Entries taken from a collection
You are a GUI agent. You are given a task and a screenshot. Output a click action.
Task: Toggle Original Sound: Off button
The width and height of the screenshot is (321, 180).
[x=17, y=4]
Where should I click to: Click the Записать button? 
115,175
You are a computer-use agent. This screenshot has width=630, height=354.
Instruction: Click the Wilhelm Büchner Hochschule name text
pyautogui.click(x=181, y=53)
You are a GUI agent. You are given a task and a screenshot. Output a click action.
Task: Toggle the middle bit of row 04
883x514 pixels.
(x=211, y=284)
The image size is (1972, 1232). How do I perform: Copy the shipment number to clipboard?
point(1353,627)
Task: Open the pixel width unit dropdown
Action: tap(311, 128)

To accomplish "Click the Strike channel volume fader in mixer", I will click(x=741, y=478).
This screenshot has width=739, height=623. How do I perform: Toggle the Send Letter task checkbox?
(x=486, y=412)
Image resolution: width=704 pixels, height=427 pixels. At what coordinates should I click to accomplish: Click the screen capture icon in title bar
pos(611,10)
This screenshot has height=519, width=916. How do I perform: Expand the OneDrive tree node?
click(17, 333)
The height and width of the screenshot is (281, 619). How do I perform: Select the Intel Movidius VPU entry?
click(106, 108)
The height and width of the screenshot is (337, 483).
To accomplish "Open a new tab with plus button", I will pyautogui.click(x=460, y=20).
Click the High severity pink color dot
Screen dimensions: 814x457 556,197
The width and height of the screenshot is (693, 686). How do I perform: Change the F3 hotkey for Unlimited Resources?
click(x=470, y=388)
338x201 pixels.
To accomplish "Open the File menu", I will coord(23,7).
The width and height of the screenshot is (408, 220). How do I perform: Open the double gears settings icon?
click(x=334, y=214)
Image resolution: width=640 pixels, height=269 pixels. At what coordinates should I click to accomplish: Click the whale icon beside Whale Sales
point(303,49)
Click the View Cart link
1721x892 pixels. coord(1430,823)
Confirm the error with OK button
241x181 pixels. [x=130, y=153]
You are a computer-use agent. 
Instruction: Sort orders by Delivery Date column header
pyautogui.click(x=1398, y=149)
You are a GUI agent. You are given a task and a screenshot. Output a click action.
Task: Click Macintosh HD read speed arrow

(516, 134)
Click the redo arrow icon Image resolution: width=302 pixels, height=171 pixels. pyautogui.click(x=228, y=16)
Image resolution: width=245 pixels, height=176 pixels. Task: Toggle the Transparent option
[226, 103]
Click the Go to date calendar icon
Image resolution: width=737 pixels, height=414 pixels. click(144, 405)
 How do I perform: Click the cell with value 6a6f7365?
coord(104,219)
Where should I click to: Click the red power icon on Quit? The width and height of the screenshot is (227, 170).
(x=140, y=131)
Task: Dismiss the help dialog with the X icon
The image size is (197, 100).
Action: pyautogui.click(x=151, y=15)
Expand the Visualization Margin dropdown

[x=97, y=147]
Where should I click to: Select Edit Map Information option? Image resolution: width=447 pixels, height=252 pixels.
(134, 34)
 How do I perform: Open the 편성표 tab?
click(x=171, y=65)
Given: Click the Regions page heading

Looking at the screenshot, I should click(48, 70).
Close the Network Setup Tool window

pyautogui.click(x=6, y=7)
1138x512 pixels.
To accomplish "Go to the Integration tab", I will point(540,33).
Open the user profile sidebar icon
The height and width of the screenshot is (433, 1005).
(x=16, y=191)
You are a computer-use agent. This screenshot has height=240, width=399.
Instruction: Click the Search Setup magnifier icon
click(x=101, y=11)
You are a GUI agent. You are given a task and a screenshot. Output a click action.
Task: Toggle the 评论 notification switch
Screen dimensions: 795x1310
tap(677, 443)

_What to work on_: Which lines above carry the string "computer"? Copy those lines.

_Result for this exercise_:
You are a computer-use agent. This screenshot has width=630, height=354.
You are a computer-use agent. 
You are a computer-use agent. This screenshot has height=240, width=399.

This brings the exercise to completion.